:: Records supplied ::
--*--

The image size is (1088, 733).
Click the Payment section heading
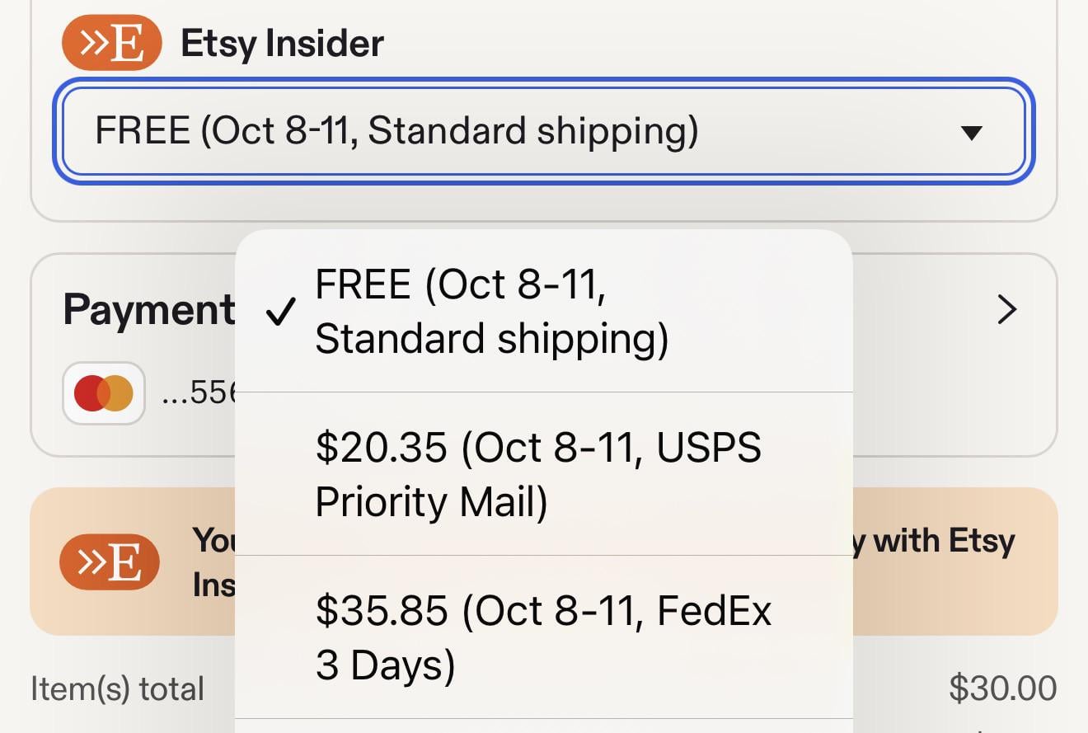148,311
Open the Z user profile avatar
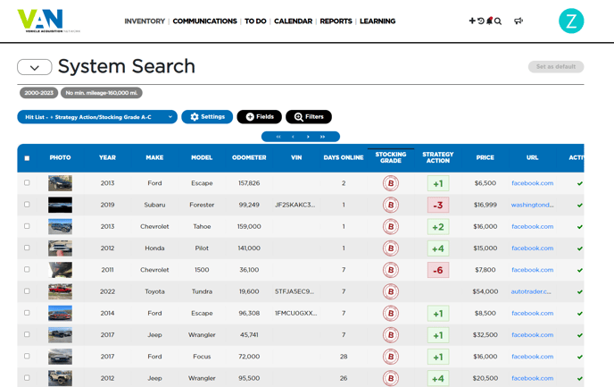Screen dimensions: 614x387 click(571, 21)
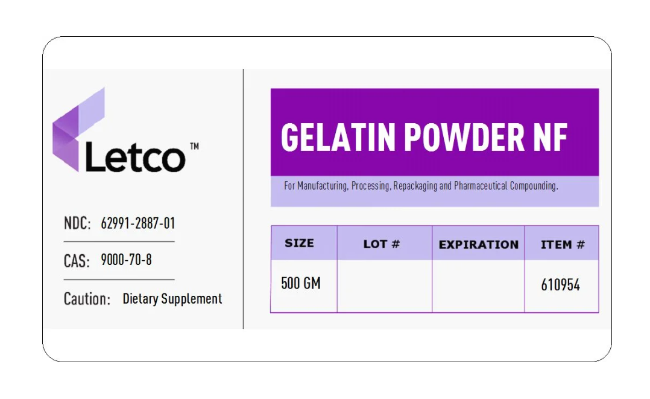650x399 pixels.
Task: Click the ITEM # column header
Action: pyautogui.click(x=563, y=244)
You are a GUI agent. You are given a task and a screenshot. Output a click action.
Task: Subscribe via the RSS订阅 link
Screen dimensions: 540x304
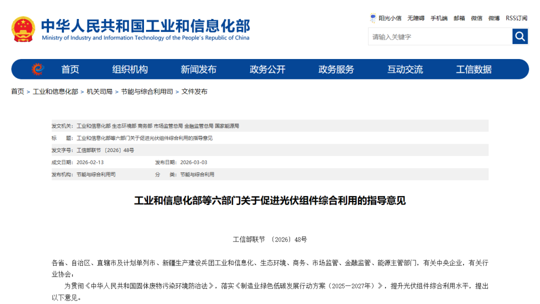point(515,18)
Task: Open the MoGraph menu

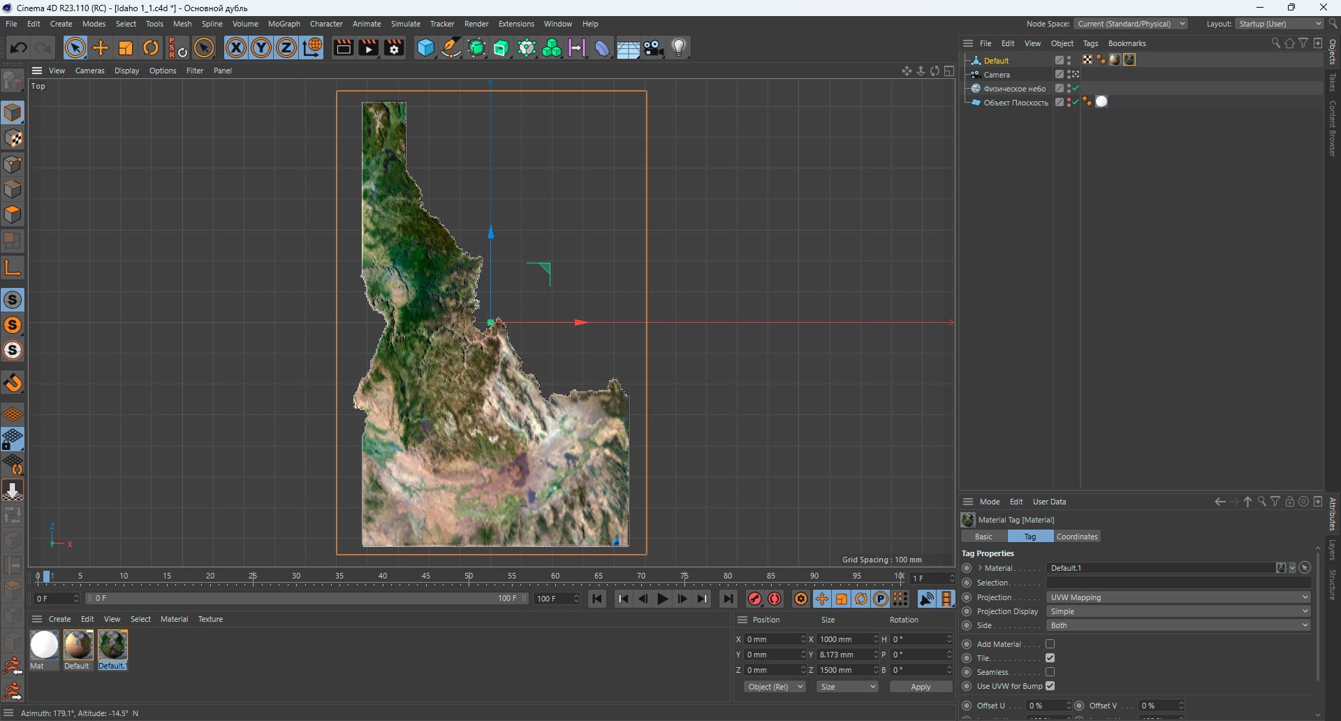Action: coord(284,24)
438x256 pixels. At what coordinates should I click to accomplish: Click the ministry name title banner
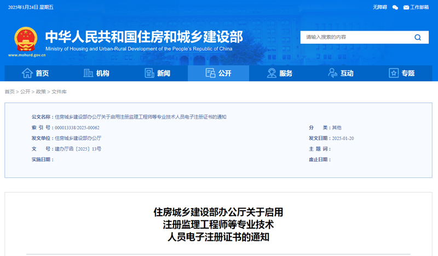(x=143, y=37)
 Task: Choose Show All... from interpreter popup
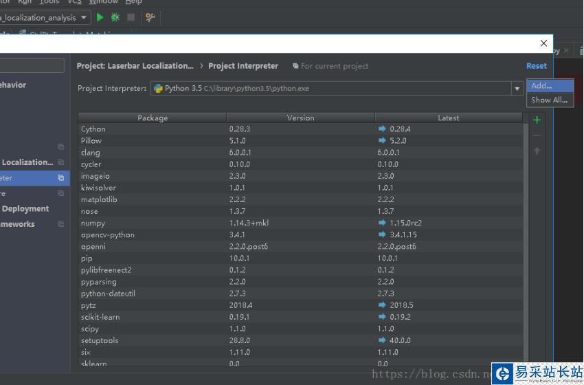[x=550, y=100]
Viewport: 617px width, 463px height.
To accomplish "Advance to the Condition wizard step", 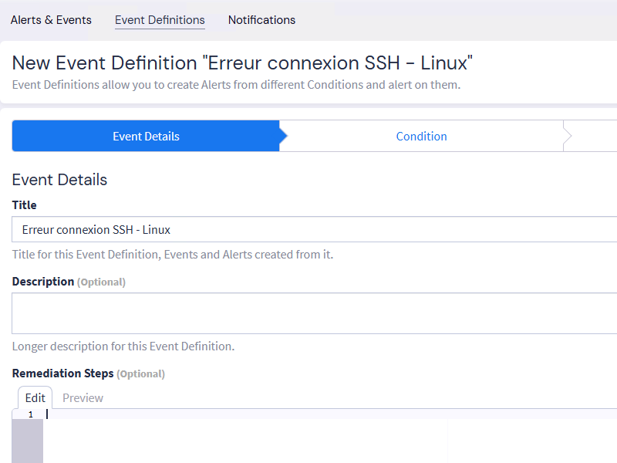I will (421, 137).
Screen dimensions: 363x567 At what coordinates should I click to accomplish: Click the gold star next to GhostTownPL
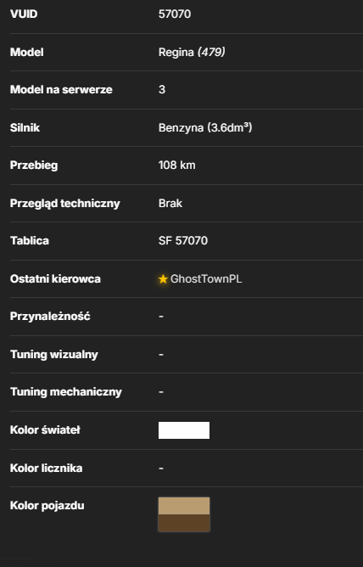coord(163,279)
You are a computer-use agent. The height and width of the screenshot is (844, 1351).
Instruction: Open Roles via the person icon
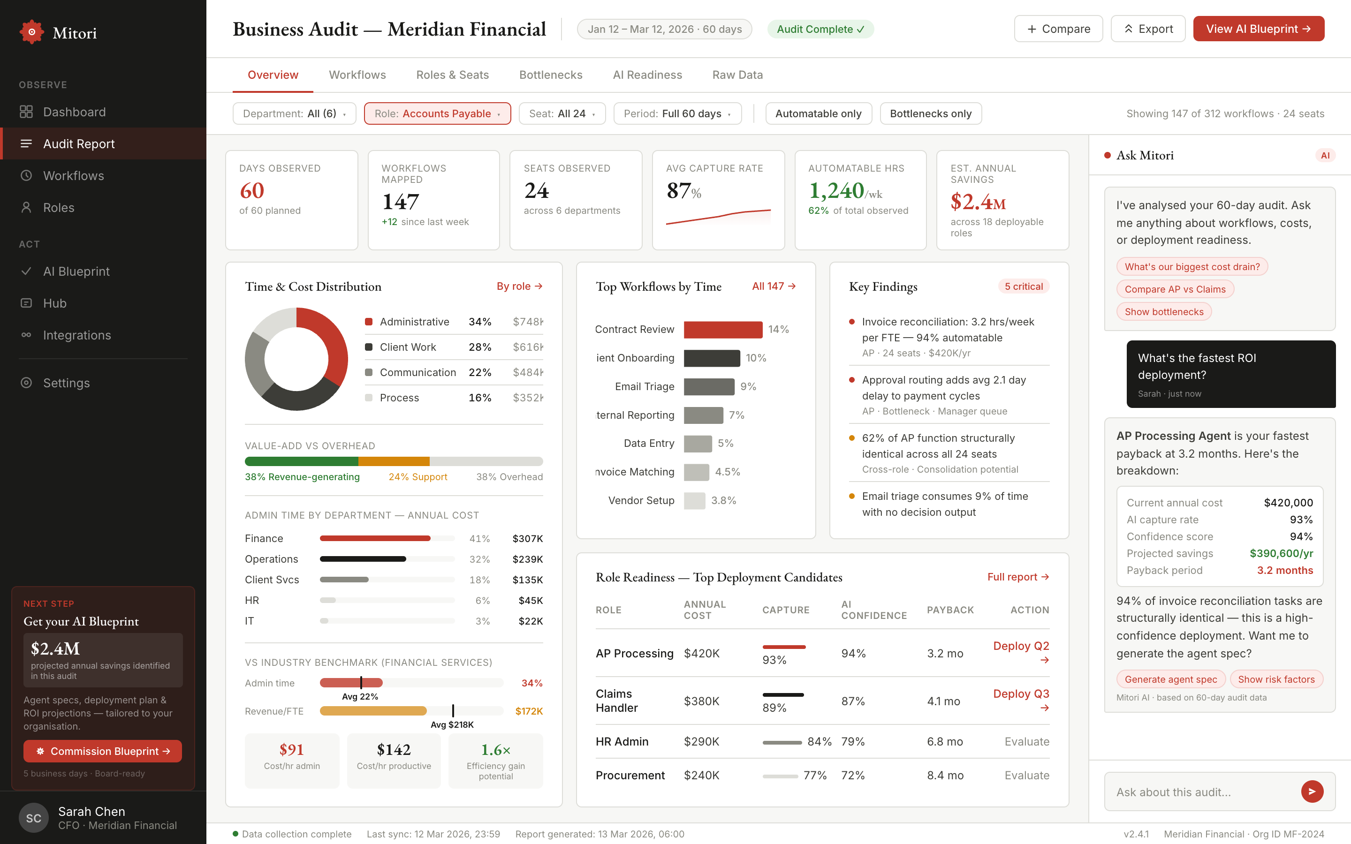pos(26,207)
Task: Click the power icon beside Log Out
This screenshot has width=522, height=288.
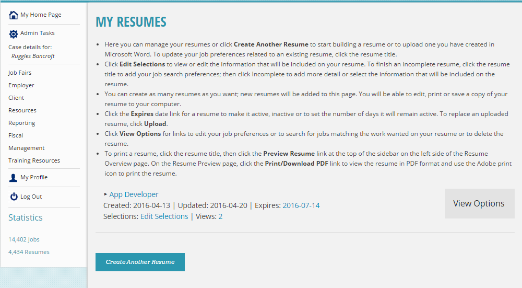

--*--

:: Given instruction ::
Copy out everything from the line containing "Task: Click the power icon beside Log Out" down to the end of the lines, leaving the pictures out of your answer.

:: Written answer ::
Task: Click the power icon beside Log Out
This screenshot has width=522, height=288.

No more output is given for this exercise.